• TASK INSTRUCTIONS: The response should consist of the data reproduced word for word.

** Opening DATA FOR ANALYSIS block **

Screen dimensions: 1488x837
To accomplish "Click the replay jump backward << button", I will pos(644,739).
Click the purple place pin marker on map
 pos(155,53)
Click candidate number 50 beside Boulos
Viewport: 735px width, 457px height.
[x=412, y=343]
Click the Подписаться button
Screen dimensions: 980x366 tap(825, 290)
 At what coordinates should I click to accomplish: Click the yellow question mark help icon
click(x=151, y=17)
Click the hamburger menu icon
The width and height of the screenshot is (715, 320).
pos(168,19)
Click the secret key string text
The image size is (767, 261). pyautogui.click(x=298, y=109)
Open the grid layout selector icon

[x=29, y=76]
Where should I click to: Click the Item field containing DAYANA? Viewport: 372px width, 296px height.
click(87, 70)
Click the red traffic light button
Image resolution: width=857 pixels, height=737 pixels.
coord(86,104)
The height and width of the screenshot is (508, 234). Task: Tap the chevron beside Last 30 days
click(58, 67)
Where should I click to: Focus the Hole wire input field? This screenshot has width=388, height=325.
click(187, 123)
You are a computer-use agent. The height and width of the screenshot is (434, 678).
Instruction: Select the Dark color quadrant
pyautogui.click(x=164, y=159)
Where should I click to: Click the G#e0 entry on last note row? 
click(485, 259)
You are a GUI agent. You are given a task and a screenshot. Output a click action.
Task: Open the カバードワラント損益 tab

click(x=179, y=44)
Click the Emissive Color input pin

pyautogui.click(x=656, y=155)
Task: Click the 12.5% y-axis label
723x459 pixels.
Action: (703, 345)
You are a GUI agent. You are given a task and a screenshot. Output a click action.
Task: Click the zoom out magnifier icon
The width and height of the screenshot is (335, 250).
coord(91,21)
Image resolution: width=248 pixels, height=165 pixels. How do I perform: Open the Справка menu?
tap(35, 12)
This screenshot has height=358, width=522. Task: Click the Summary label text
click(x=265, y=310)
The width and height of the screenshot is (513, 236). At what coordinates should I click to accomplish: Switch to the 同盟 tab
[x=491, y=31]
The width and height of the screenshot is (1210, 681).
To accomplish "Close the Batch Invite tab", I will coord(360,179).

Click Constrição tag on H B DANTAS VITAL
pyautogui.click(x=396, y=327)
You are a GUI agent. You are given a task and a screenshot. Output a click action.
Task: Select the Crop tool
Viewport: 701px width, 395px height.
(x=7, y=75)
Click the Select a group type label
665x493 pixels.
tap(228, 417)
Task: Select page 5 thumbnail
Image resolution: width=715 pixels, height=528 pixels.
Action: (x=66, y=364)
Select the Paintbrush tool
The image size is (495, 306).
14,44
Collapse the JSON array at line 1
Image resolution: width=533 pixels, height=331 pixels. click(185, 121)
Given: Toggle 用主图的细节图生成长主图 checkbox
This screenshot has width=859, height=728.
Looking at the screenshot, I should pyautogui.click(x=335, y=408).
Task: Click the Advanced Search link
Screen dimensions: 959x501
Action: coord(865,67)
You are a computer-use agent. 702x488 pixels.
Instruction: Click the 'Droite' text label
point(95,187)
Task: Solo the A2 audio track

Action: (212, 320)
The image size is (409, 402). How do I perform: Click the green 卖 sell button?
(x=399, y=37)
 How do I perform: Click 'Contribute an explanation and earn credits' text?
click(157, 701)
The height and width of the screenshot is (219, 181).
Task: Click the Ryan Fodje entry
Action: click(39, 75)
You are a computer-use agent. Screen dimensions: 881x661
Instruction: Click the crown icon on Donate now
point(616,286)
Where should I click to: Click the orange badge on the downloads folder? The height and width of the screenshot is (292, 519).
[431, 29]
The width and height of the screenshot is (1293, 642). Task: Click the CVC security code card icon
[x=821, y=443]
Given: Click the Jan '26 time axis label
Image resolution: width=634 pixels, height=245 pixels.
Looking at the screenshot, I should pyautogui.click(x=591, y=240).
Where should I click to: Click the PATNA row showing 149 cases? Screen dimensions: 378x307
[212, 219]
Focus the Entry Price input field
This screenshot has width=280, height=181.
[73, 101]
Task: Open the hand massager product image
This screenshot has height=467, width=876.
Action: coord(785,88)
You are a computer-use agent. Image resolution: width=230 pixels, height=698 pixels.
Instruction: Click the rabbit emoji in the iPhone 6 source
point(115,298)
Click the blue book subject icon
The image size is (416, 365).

** Closing DATA FOR ANALYSIS block **

• COMPLETED EXERCISE:
Screen dimensions: 1488x837
To accomplish "Click the replay jump backward << button", I will pos(644,739).
Click the purple place pin marker on map
 pos(155,53)
Click candidate number 50 beside Boulos
Viewport: 735px width, 457px height.
[x=412, y=343]
Click the Подписаться button
Screen dimensions: 980x366 tap(825, 290)
 At what coordinates should I click to accomplish: Click the yellow question mark help icon
click(x=151, y=17)
Click the hamburger menu icon
The width and height of the screenshot is (715, 320).
pos(168,19)
Click the secret key string text
The image size is (767, 261). pyautogui.click(x=298, y=109)
Open the grid layout selector icon

[x=29, y=76]
Where should I click to: Click the Item field containing DAYANA? Viewport: 372px width, 296px height.
click(87, 70)
Click the red traffic light button
Image resolution: width=857 pixels, height=737 pixels.
coord(86,104)
The height and width of the screenshot is (508, 234). Task: Tap the chevron beside Last 30 days
click(58, 67)
Where should I click to: Focus the Hole wire input field? This screenshot has width=388, height=325.
click(187, 123)
You are a computer-use agent. The height and width of the screenshot is (434, 678).
Instruction: Select the Dark color quadrant
pyautogui.click(x=164, y=159)
Where should I click to: Click the G#e0 entry on last note row? 
click(485, 259)
You are a GUI agent. You are given a task and a screenshot. Output a click action.
Task: Open the カバードワラント損益 tab

click(x=179, y=44)
Click the Emissive Color input pin

pyautogui.click(x=656, y=155)
Task: Click the 12.5% y-axis label
723x459 pixels.
Action: (703, 345)
You are a GUI agent. You are given a task and a screenshot. Output a click action.
Task: Click the zoom out magnifier icon
The width and height of the screenshot is (335, 250).
coord(91,21)
Image resolution: width=248 pixels, height=165 pixels. How do I perform: Open the Справка menu?
tap(35, 12)
This screenshot has height=358, width=522. Task: Click the Summary label text
click(x=265, y=310)
The width and height of the screenshot is (513, 236). At what coordinates should I click to accomplish: Switch to the 同盟 tab
[x=491, y=31]
The width and height of the screenshot is (1210, 681).
To accomplish "Close the Batch Invite tab", I will coord(360,179).

Click Constrição tag on H B DANTAS VITAL
pyautogui.click(x=396, y=327)
You are a GUI agent. You are given a task and a screenshot. Output a click action.
Task: Select the Crop tool
Viewport: 701px width, 395px height.
(x=7, y=75)
Click the Select a group type label
665x493 pixels.
tap(228, 417)
Task: Select page 5 thumbnail
Image resolution: width=715 pixels, height=528 pixels.
Action: (x=66, y=364)
Select the Paintbrush tool
The image size is (495, 306).
14,44
Collapse the JSON array at line 1
Image resolution: width=533 pixels, height=331 pixels. click(185, 121)
Given: Toggle 用主图的细节图生成长主图 checkbox
This screenshot has width=859, height=728.
Looking at the screenshot, I should pyautogui.click(x=335, y=408).
Task: Click the Advanced Search link
Screen dimensions: 959x501
Action: coord(865,67)
You are a computer-use agent. 702x488 pixels.
Instruction: Click the 'Droite' text label
point(95,187)
Task: Solo the A2 audio track

Action: (212, 320)
The image size is (409, 402). How do I perform: Click the green 卖 sell button?
(x=399, y=37)
 How do I perform: Click 'Contribute an explanation and earn credits' text?
click(157, 701)
The height and width of the screenshot is (219, 181).
Task: Click the Ryan Fodje entry
Action: click(39, 75)
You are a computer-use agent. Screen dimensions: 881x661
Instruction: Click the crown icon on Donate now
point(616,286)
Where should I click to: Click the orange badge on the downloads folder? The height and width of the screenshot is (292, 519).
[431, 29]
The width and height of the screenshot is (1293, 642). Task: Click the CVC security code card icon
[x=821, y=443]
Given: Click the Jan '26 time axis label
Image resolution: width=634 pixels, height=245 pixels.
Looking at the screenshot, I should pyautogui.click(x=591, y=240).
Where should I click to: Click the PATNA row showing 149 cases? Screen dimensions: 378x307
[212, 219]
Focus the Entry Price input field
This screenshot has width=280, height=181.
[73, 101]
Task: Open the hand massager product image
This screenshot has height=467, width=876.
Action: coord(785,88)
You are a computer-use agent. Image resolution: width=230 pixels, height=698 pixels.
Instruction: Click the rabbit emoji in the iPhone 6 source
point(115,298)
Click the blue book subject icon
The image size is (416, 365).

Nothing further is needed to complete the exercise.